In a rare good mood, Uncle said that Aunt would be happy to see the powder gone, as she would have a new Tang container to carry around proudly. “And this time she can even brag about having drunk the whole bottle ourselves,” he said.

Aunt faked anger and told Uncle to stop poking fun at her. Boyang laughed, and carried two mugs, holding the door open for Moran, who followed him with two in her hands. Ruyu picked up a
mug and said she would save it for Sister Shaoai in the bedroom. And don’t forget Grandpa, Ruyu said to Aunt, which made her pour a small portion out of her own mug and bring it to Grandpa.

It was a cloudless night, and the moon, a day short of being full, cast a layer of silver on the courtyard. When Moran finished her deliveries—the two families had sent compliments and good wishes back with her to Aunt—she found Boyang waiting for her under the grape trellis.
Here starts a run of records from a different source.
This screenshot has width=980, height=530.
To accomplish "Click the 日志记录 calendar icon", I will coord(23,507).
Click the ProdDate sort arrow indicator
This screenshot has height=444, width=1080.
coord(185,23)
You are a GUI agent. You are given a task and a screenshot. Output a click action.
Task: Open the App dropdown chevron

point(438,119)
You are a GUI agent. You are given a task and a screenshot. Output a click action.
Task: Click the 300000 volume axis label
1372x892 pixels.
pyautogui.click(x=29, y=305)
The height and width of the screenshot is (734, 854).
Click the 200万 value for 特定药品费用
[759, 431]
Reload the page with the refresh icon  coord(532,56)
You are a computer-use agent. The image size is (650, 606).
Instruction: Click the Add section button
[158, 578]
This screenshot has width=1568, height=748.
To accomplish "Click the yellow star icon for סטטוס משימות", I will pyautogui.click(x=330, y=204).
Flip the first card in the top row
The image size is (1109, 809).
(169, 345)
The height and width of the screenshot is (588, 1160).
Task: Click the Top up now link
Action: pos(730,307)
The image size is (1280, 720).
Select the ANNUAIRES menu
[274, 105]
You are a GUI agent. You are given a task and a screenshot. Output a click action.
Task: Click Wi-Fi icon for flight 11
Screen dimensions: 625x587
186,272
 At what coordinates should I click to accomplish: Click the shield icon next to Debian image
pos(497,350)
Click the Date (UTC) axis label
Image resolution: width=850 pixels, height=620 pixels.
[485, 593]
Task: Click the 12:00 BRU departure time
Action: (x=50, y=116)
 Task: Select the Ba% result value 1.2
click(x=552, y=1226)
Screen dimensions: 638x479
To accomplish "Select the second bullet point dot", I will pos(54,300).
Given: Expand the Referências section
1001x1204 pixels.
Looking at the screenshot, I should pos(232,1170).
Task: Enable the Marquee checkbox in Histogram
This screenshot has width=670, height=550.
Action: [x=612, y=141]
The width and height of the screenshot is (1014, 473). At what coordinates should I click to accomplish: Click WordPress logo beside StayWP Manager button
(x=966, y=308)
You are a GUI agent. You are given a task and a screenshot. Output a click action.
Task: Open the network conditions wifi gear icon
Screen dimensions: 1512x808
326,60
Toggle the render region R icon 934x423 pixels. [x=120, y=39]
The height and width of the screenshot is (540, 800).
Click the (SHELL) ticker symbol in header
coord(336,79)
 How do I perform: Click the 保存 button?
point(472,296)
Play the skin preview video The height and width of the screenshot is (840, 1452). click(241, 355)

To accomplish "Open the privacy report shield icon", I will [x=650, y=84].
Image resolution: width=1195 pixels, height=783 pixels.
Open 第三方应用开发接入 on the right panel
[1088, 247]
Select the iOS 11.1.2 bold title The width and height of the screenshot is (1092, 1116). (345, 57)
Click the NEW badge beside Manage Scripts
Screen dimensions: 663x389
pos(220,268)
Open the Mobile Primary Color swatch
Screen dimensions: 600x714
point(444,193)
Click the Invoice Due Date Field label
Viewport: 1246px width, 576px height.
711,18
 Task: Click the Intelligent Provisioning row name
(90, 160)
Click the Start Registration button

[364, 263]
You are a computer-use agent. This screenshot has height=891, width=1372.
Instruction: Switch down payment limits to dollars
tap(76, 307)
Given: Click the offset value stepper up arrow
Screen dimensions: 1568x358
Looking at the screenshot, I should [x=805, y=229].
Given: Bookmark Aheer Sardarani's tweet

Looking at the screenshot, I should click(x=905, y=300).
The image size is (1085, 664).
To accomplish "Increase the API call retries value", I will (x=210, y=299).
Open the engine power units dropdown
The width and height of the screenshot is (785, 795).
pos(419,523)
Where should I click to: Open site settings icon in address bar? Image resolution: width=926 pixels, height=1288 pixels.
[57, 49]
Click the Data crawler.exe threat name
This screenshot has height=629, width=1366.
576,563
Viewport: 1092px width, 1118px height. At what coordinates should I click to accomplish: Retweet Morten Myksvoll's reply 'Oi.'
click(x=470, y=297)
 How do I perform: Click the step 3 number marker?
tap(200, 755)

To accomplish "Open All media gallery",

A few days earlier Teacher Pang had harvested the grapes to share with the neighbors, but a few clusters, not quite ripe, had been left behind.

Boyang reached for a cluster and handed half to Moran. “See, she
is
a good-hearted person,” he said in a hushed voice.

The comment, coming out of nowhere, startled Moran. For one thing, she wanted to say that she had no idea whom he was talking about, though that would be dishonest. “Who has ever said she’s not?” Moran asked.